You cannot use myRef as a reference of type Ref {i : Int | i < 4} or of type Ref {i : Int | i < 6} because it leads to unsoundness. However, in Sound and Complete + TYCONAPP (defined above), it seems like Ref could treat its argument covariantly, and everything would be sound. You end up with these subtyping relationships:

∀a. Ref a ≤ Ref Int
∀a. Ref a ≤ Ref Char

Which seems like it would imply unsoundness since the same reference could be used as both an integral and character reference (begetting unsafeCoerce), but we may be saved the fact that ∀a. Ref a is not actually inhabited. In the GHC lore, there's an old trick where unsafeCoerce can be implemented using undefined and unsafePerformIO. (In a strict language, I don't think this trick would even work.) I think this is related.

Anyway, the question here is "is it sound to treat the type argument of Ref covariantly?" I think it is, but I'm curious to know if unsoundness arises from doing this.

andrewthad commented 3 years ago

I'm writing this down mostly for my own sake so that I don't forget it.

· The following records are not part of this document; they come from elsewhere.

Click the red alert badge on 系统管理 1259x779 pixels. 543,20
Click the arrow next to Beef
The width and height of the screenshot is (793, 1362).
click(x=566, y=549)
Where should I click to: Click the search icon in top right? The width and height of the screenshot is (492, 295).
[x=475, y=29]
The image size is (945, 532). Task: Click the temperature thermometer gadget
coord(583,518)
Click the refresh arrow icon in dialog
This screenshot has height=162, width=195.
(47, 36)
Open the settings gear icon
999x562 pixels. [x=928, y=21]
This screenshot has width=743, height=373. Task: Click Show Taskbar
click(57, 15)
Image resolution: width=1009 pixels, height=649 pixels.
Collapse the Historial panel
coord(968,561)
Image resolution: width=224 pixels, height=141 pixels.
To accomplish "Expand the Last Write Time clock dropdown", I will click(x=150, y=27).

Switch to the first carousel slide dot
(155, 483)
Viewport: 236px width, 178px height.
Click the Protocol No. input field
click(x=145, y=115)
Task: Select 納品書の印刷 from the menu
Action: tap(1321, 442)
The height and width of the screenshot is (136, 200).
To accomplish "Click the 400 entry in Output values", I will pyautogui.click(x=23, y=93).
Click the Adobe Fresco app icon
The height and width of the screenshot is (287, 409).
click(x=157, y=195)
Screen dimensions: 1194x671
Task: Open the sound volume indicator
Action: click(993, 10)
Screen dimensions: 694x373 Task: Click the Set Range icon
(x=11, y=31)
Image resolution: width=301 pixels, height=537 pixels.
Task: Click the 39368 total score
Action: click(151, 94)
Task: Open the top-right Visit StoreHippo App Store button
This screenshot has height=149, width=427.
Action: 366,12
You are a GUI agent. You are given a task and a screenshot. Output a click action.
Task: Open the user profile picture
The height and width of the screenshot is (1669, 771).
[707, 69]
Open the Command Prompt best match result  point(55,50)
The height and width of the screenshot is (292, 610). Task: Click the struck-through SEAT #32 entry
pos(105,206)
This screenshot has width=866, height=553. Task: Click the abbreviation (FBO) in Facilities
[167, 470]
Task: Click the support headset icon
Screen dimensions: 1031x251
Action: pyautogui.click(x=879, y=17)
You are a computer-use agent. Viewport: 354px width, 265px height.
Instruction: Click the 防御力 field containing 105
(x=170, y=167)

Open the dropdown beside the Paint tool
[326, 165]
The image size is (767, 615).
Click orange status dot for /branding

From an earlier comment:

One way to simplify the algorithm of "Sound and Complete..." (implementation-wise) is to have meta-variables carry around a list of type variables that are in scope. Then you are only allowed to unify a meta-variable with a type (skolem) variable if that variable appears in the list of the meta-variable. Now you don't need to use the context anymore to correctly scope the meta and type variables. Though I'm not sure if this causes other issues.

This is clever, although it doesn't totally work, and only after trying something similar do I now fully appreciate it. The situations where it works are things like:

Γ, ^α, ^β,x : ^α   |-   e ⇐ ^β   -|  ∆,x : ^α,Θ
-------------------------------------------------------   →I⇒
        Γ   |-   λx.e ⇒ ^α → ^β   -|    ∆

The paper doesn't really list any restrictions on the relationship between the input context Γ and tho output context ∆. But what is the relationship? The big this is that unsolved existentials may have been solved. But what about it's general shape? Should that be the same or not. The only shape changes could come from articulation (^αApp), which introduces more variables. Articulation causes this scheme to be incompatible with an implementation in which metavariables carry around a list of what they could be solved to. More metavars might get added to that context by articulation, and they would be missing from the lists of everything that would've been to their right in the ordered context.

One way to remedy this is to make functions not first class. If you cannot instantiate a metavariable with a function, then there is no ^αApp rule. Similarly, InstRArr and InstLArr would go away, and I think those are the only rules that cause contexts to be manipulated in the middle rather than at the tail.